Number of ways in which 8 person can be seated in three different taxies each having 3 seats for passenger and duly numbered. internal arrangement matters.
My approach:
Method (1):- Since seats are numbered, we can consider all seats to be different. I want to seat eight persons on $9$ seats, which can be done by $C(9,8) \cdot 8! = 9!$.

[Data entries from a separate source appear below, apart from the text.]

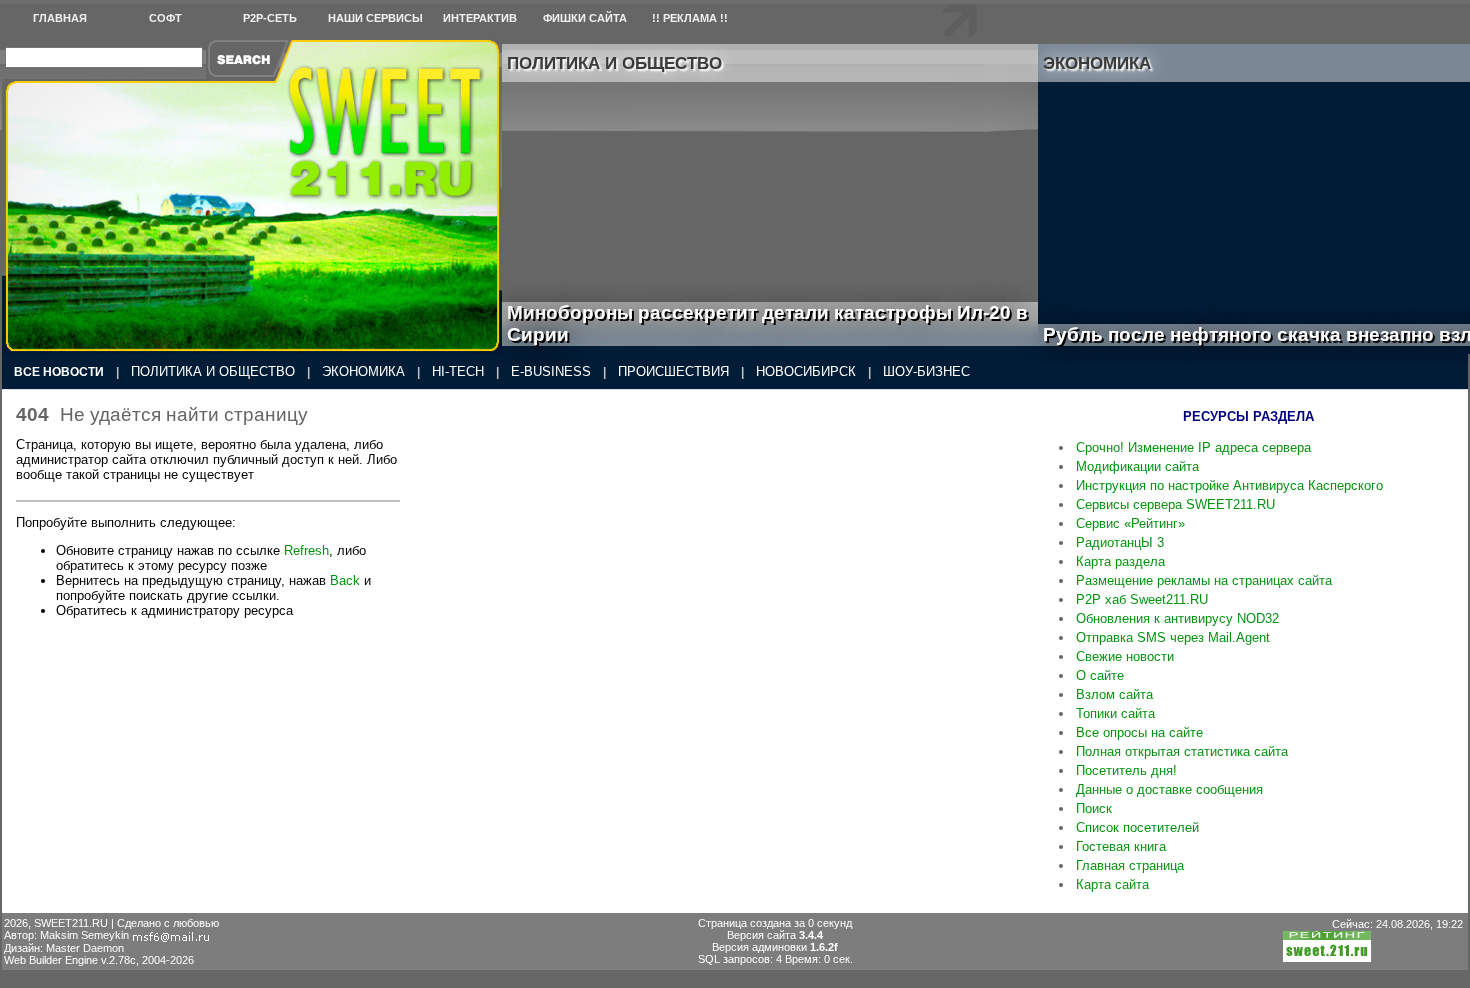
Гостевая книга (1121, 846)
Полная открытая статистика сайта (1182, 751)
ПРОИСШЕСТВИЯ (673, 371)
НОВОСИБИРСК (806, 371)
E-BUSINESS (551, 371)
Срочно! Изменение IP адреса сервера (1193, 447)
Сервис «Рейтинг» (1130, 523)
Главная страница (1130, 865)
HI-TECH (458, 371)
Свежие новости (1125, 656)
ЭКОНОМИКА (363, 371)
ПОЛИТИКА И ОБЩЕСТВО (213, 371)
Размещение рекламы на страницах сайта (1204, 580)
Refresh (306, 550)
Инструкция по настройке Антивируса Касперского (1229, 485)
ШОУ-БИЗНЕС (926, 371)
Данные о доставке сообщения (1169, 789)
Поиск (1094, 808)
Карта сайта (1112, 884)
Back (345, 580)
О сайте (1100, 675)
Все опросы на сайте (1139, 732)
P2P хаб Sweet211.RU (1142, 599)
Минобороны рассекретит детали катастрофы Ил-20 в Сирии (767, 323)
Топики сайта (1115, 713)
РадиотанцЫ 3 (1120, 542)
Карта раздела (1120, 561)
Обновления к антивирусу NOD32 (1177, 618)
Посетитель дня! (1126, 770)
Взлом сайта (1114, 694)
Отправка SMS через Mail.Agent (1173, 637)
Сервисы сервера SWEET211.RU (1175, 504)
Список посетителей (1137, 827)
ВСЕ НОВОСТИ (59, 372)
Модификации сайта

Method (2):- First, I'll make $3$ unnumbered group of sizes $3,3,2$, which can be done in $\frac {8!}{3! \cdot 3! \cdot 2! \cdot 2!}$ ways. Now I will distribute these group to $3$ taxis, which can be done in $3!$ ways. And internal arrangement of seats in the taxis can be done in $3!$, $3!$, $2!$. So final answer will be $$\frac {8!}{3! \cdot 3! \cdot 2! \cdot 2!} \cdot {3! \cdot 3! \cdot 3! \cdot 2!}$$ That is equal to $3 \cdot 8!$.
What is going wrong in second method?
I want to know mistake in second problem.
Best Answer
There are three seats available in the taxi which holds only two people. The two people in that taxi can be seated in $3! = 3 \cdot 2$ ways since there are three ways to seat the younger person and two ways to seat the older person. Replacing the factor of $2!$ by $3!$ in your second method yields $$\frac{8!}{3!3!2!2!} \cdot 3! \cdot 3! \cdot 3! \cdot 3! = 8! \cdot 3 \cdot 3 = 9!$$ in agreement with the correct answer you obtained using your first (simpler) method.